La force du film se retrouve dans ce phénomène la musique instrumentale est universelle, et toutes ces émotions pourront être perçues par toute la planète. L’ensemble du film est donc de cette nature et il sait de plus marquer des temps pour changer de propos. Passer d’une ambiance festive à une ambiance noire d’infiltration au début du film n’est pas chose aisée quand on y pense : pas de bruits de foules, d’armes, de pas, de cris… Pourtant le passage de One More Time à Aerodynamic est clair, les deux musiques sont en totales adéquations avec les émotions des protagonistes et le son de cloche sonne le glas de l’innocence du début du film.

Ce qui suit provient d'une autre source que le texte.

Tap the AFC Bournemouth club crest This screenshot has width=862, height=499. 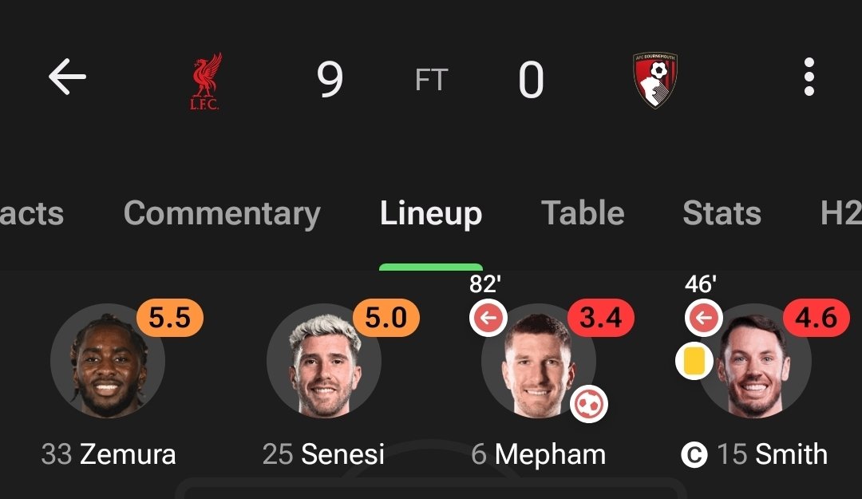click(x=654, y=80)
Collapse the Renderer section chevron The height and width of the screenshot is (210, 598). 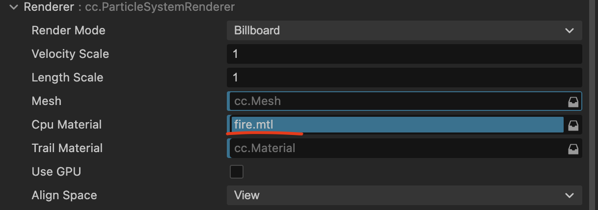(14, 7)
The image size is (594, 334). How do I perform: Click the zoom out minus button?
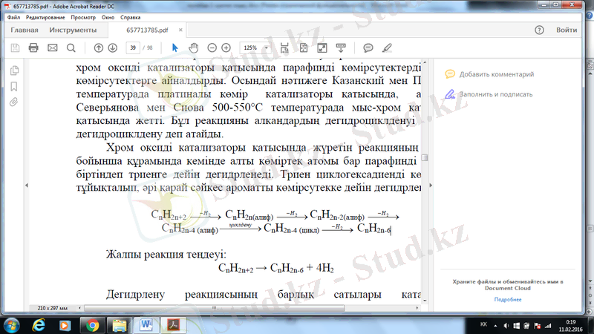tap(212, 48)
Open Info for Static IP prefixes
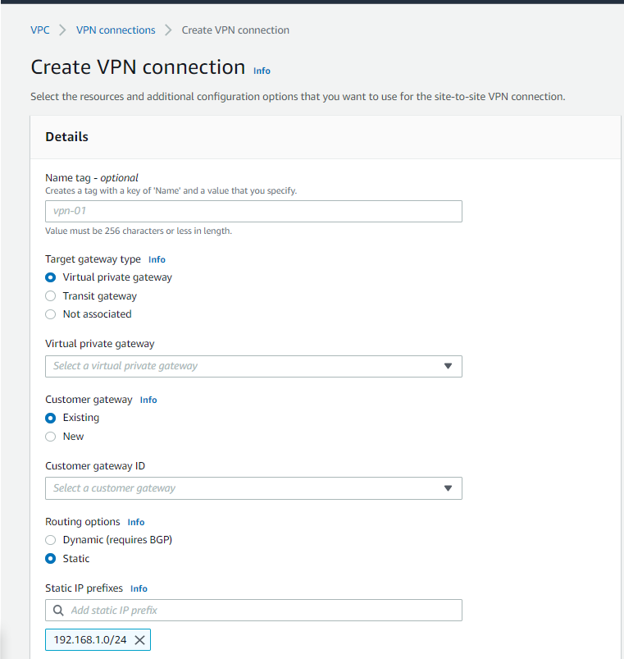This screenshot has width=624, height=659. [139, 588]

Le bruit de vinyl entendu à la fin du film est lui révélateur de cette fin d’histoire, de la fin du voyage musical que tout le monde peut ressentir une fois un disque terminé.

Cette présentation avait pour but de vous montrer que des films d’apparence difficile d’accès peuvent pourtant se révéler de sacrées œuvres au propos universel. Il ne faut pas oublier l’association des ces grands noms qui ont su nous faire partager un classique de l’animation riche de leurs idées. Ce film humaniste est au final une magnifique preuve que la musique et l’art de manière général peuvent tout simplement faire du bien.